Many patients with advanced thyroid cancer have tumors that are difficult to treat because they are unable to absorb radioactive iodine, or radioiodine, the most effective therapy for the disease. Recent findings from Memorial Sloan-Kettering researchers, published in the February 14 issue of the New England Journal of Medicine, may indicate a new treatment strategy for these patients.
The phase II clinical trial found that selumetinib, an investigational drug that works by inhibiting a protein pathway called MAPK in tumor cells, reverses radioiodine resistance in some patients with advanced thyroid cancer.

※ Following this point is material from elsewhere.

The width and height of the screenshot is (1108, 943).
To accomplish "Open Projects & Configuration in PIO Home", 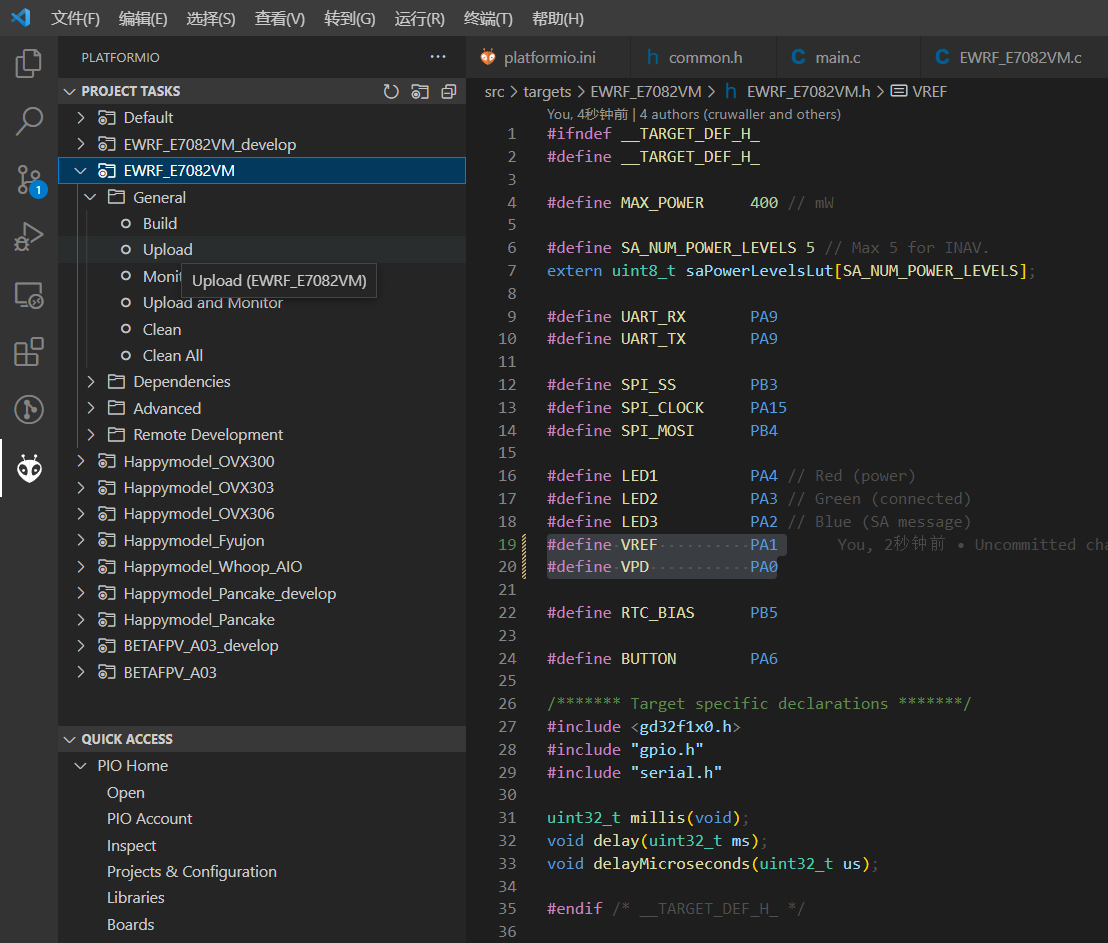I will click(x=192, y=872).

“Blocking this key pathway increased the uptake of iodine, making radioiodine therapy potentially effective for patients who had a resistance,” says James A. Fagin, Chief of Memorial Sloan-Kettering’s Endocrinology Service and senior author of the study. Dr. Fagin pioneered this research in cells and in mice.
Testing Selumetinib’s Potential
Therapeutic radioiodine is often given to patients with thyroid cancer after surgery to destroy any remaining cancer cells or thyroid tissue. Taken orally, usually only one or two doses of radioiodine are needed to treat a patient.
This therapy has been shown to increase survival in some patients with certain thyroid cancers that have spread to other parts of the body. Resistance to radioiodine can have an impact on a patient’s course of treatment.
Memorial Sloan-Kettering researchers had previously demonstrated in cells and in mice that the MAPK pathway controls a cell’s ability to absorb radioiodine. As a result of this work, Dr. Fagin and his colleagues examined whether selumetinib, an MAPK pathway inhibitor, could reverse a patient’s resistance to radioiodine by inhibiting the signaling of particular genetic mutations in this pathway.
In the study, 20 patients with tumors resistant to radioiodine were given two doses of selumetinib every day for four weeks. To determine whether selumetinib reversed their tumors’ inability to retain radioiodine, researchers administered a form of iodine that, when absorbed, makes tumors visible on a PET scan. This diagnostic form of iodine has much less radiation than that of therapeutic radioiodine.
While most of the patients’ tumors were able to retain at least some of this diagnostic form of iodine, only eight patients absorbed a large enough amount to be eligible for radioiodine therapy. These eight patients, including all five of the patients with a mutation in a gene known as NRAS, were then given the therapeutic radioiodine.
During six months of follow-up, seven of the eight patients experienced either tumor shrinkage or a stop in tumor growth. All eight had a decreased level of serum thyroglobulin – a protein in the blood used to screen for advanced thyroid cancer – and none experienced serious side effects from selumetinib.
Determining the Benefit for Other Types of Advanced Thyroid Cancer
One advantage of selumetinib is that only a few weeks of therapy are required to improve a patient’s ability to absorb radioiodine.
“The initial results show promise for patients with a mutation in the RAS family of genes, particularly the NRAS gene, but the hope is that a larger clinical trial will shed light on whether selumetinib can be effective for people with other types of advanced thyroid cancer,” Dr. Fagin says.
Memorial Sloan-Kettering will lead the international, multicenter phase III clinical trial of selumetinib, which will begin in mid-2013. The trial, which will be sponsored by AstraZeneca, will enroll patients who have recently had their thyroid gland removed – a procedure known as total thyroidectomy – due to thyroid cancer that has spread to nearby tissue or lymph nodes.